Texto fornecido »
- - -
Exu é o Diabo?
Exu é o Diabo?
Por Eneida Salles Damazio
Continuando nossa série de artigos sobre como a cultura brasileira entende a relação dos orixás e divindades africanas , vamos examinar mais um aspecto da figura de Exu, tão popular no sudeste e nordeste do país.
A Umbanda foi a primeira religião genuinamente brasileira e, como não poderia deixar de ser, é sincrética.
Umbanda é um amálgama das heranças dos negros africanos, da herança dos primeiros donos das terras, os índios, e do colonizador europeu.
Sim, o colonizador europeu forneceu a umbanda muito matéria-prima. Em primeiro lugar pelo catolicismo que foi imposto através do processo de catequese e, posteriormente, em fins do século XIX, o kardecismo também integrou-se à sociedade brasileira a ponto de o primeiro guia da umbanda, o Caboclo das Sete Encruzilhadas, ter se apresentado em uma sessão espírita kardecista em 1920.
Esse teor cristão é que termina – seja pela vertente católica, seja pela vertente kardecista – demonizando a figura de Exu.
Tal demonização nasceu por causa da condenação característica da cultura cristã à sexualidade, à sensualidade. Já na cultura nagô, a imagem de Exu está fortemente ligada às ideias de interação e reparação. E é através dessas ideias que ele liga-se também à atividade sexual e de um modo muito positivo. Vamos entender melhor ?
“Sendo interação e resultado, Exu está profundamente associado à atividade sexual. O falo e todas as suas formas transferidas, tais como seu gorro tradicional com sua longa ponta caída, os vários estilos de penteados, em forma de crista, de longas tranças ou rabos de cavalo caindo pelas costas, seu Ogo ou maço, sua lança, dos quais vários autores trataram longamente e que figuram em quase todas as representações de Exu, são símbolos da atividade sexual e da reprodução como resultado da anterior. As numerosas cabacinhas, representação deslocada dos testículos, sublinham ainda mais claramente sua preocupação com a atividade sexual. Este aspecto de Exu é muito conhecido, provavelmente o aspecto mais comentado, e aquele que mais escandalizou os primeiros missionários e viajantes.. “( Santos, Juana Elbein dos . Os nagôs e a morte, pg 164)
- - -
Enunciado 1 » Pode citar fielmente o texto sobre Exu, tudo o que vai de "Sim, o colonizador" até "entender melhor ?"?
Enunciado 2 » Como o texto sobre Exu prosseguiria? Escreva o que vem depois do ponto em que ele termina.
O material não é necessário aqui.

Dados fornecidos »
- - -
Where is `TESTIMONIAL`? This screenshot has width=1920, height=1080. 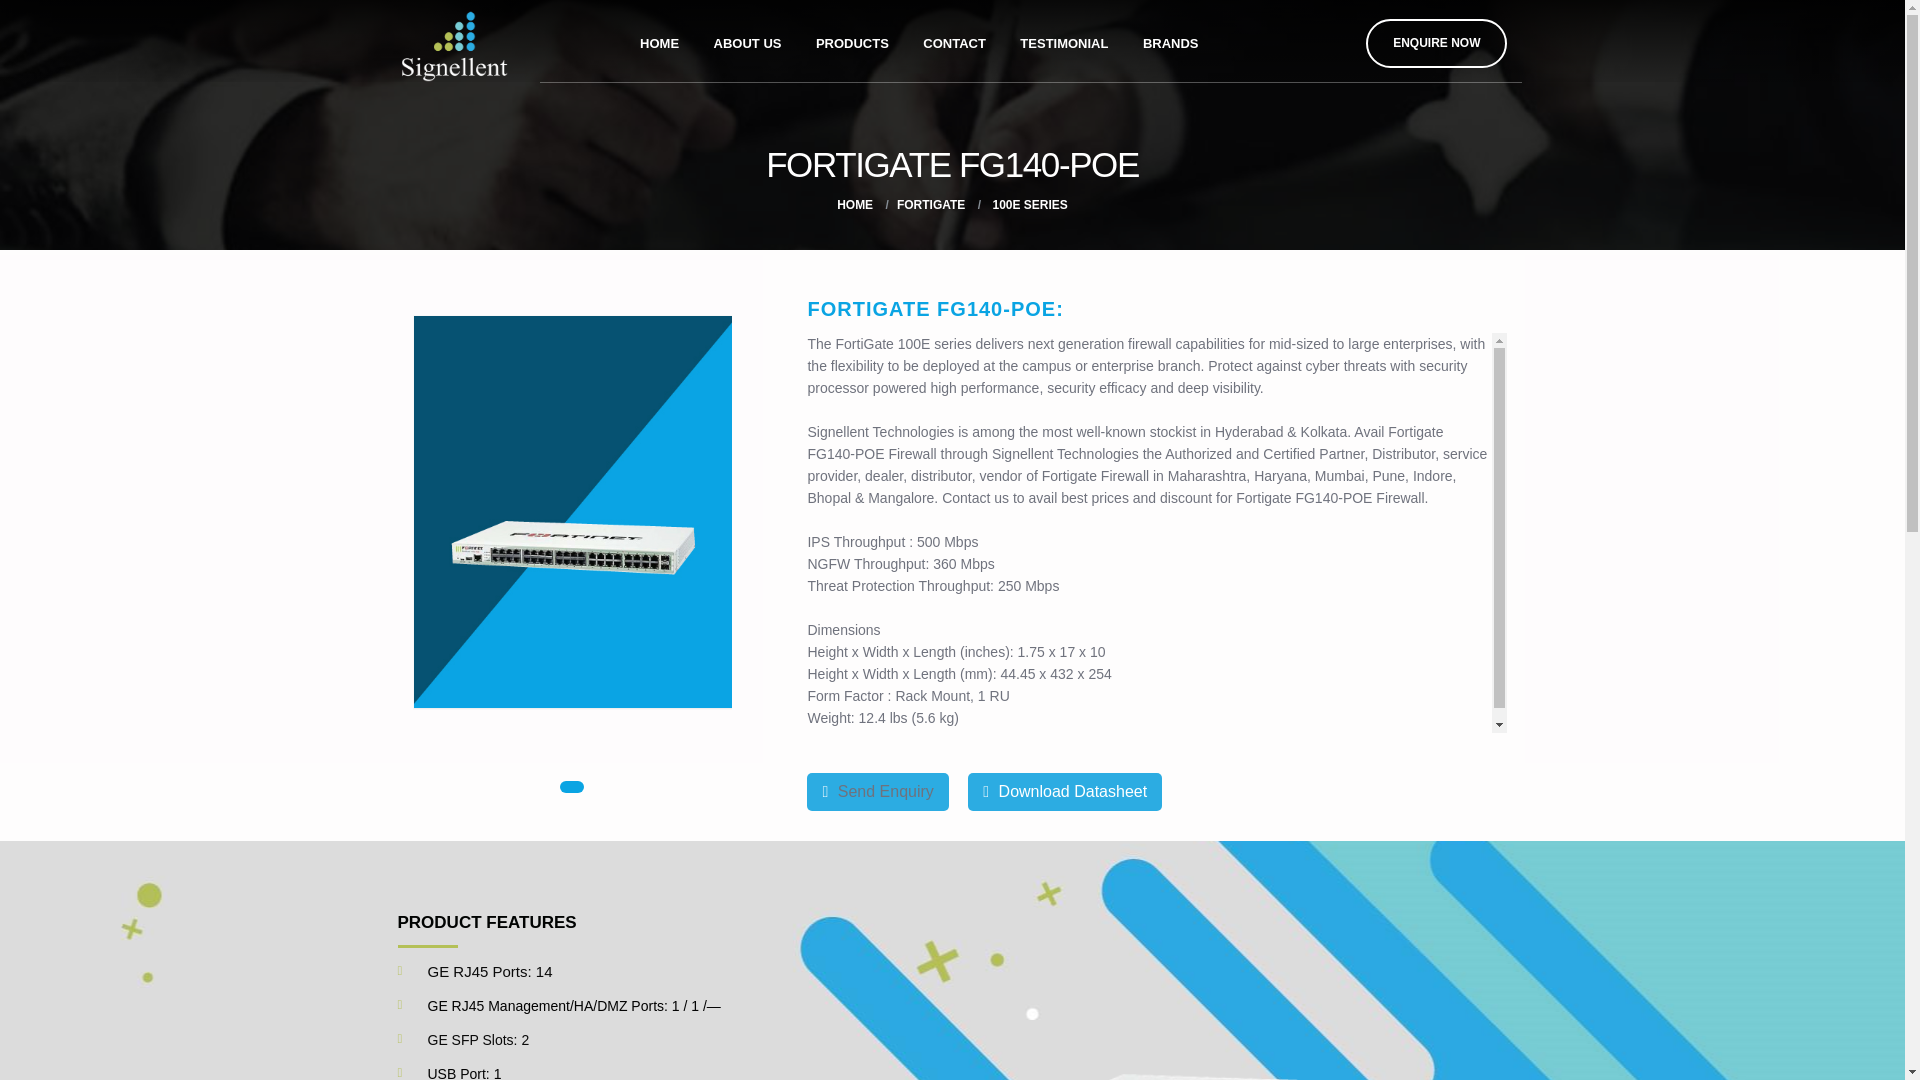 TESTIMONIAL is located at coordinates (1064, 40).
- - -
Resposta escrita 1 »
Sim, o colonizador europeu forneceu a umbanda muito matéria-prima. Em primeiro lugar pelo catolicismo que foi imposto através do processo de catequese e, posteriormente, em fins do século XIX, o kardecismo também integrou-se à sociedade brasileira a ponto de o primeiro guia da umbanda, o Caboclo das Sete Encruzilhadas, ter se apresentado em uma sessão espírita kardecista em 1920.
Esse teor cristão é que termina – seja pela vertente católica, seja pela vertente kardecista – demonizando a figura de Exu.
Tal demonização nasceu por causa da condenação característica da cultura cristã à sexualidade, à sensualidade. Já na cultura nagô, a imagem de Exu está fortemente ligada às ideias de interação e reparação. E é através dessas ideias que ele liga-se também à atividade sexual e de um modo muito positivo. Vamos entender melhor ?

Resposta escrita 2 »
Como se vê a compreensão de Exu como o Mal foi fácil de resolver. Misturando: a tradição africana com catequese católica e, posteriormente,acrescentando pitadas da tradição kardecista.
Além disso, a tradição africana, como podemos perceber por itãs- narrativas sagradas que falam da essência dos orixás através de pequenas histórias – sempre enfatizou seu lado trapaceiro, irreverente, por vezes até cruel. Daí a relacioná-lo a Satanás foi um passo.
Contudo, não existe, na cultura, Yorubá essa ideia de bem versus mal, como nas culturas europeias e cristãs. Essa caracterização de Exu como agente do mal, portanto é falsa, mas muitos adeptos da umbanda ,e do próprio candomblé ,ajudam – por falta de conhecimento- a reforçá-la.
E as imagens desses catiços também contribuem para sua má fama de endiabrados. Mulheres desnudas, homens com olhares ameaçadores Todos eles sempre cercados por caveiras, tridentes e até chifres demoníacos, vez ou outra.
Com o kardecismo, criou-se a ideia de evolução espiritual, assim ficamos acreditando que todos os espíritos que encarnam no planeta – que por sinal é um planeta de “provas e expiações”, destinados a espíritos ainda pouco evoluídos na senda da moral, ou melhor da ética – são espíritos de alguma maneira inferiores, pouco virtuosos.
Como Exu não faz parte do panteão de orixás da umbanda, como poderia ser o princípio da realização? Como poderia ser o solucionador de problemas que o caracteriza na cultura nagô? Como poderia ser entendido como um remédio criado sobrenatural criado por Oludumarê não só para cada pessoa como também para cada Orixá ? Por isso é que os nagôs acreditam que todo o ser humano tem o seu Exu particular, embora não possa vê-lo e da mesma forma cada Orixá tem o seu Exu particular que os acompanha mas é visto por eles. É esse Exu particular que lhes permite executar aquilo de que tem necessidade.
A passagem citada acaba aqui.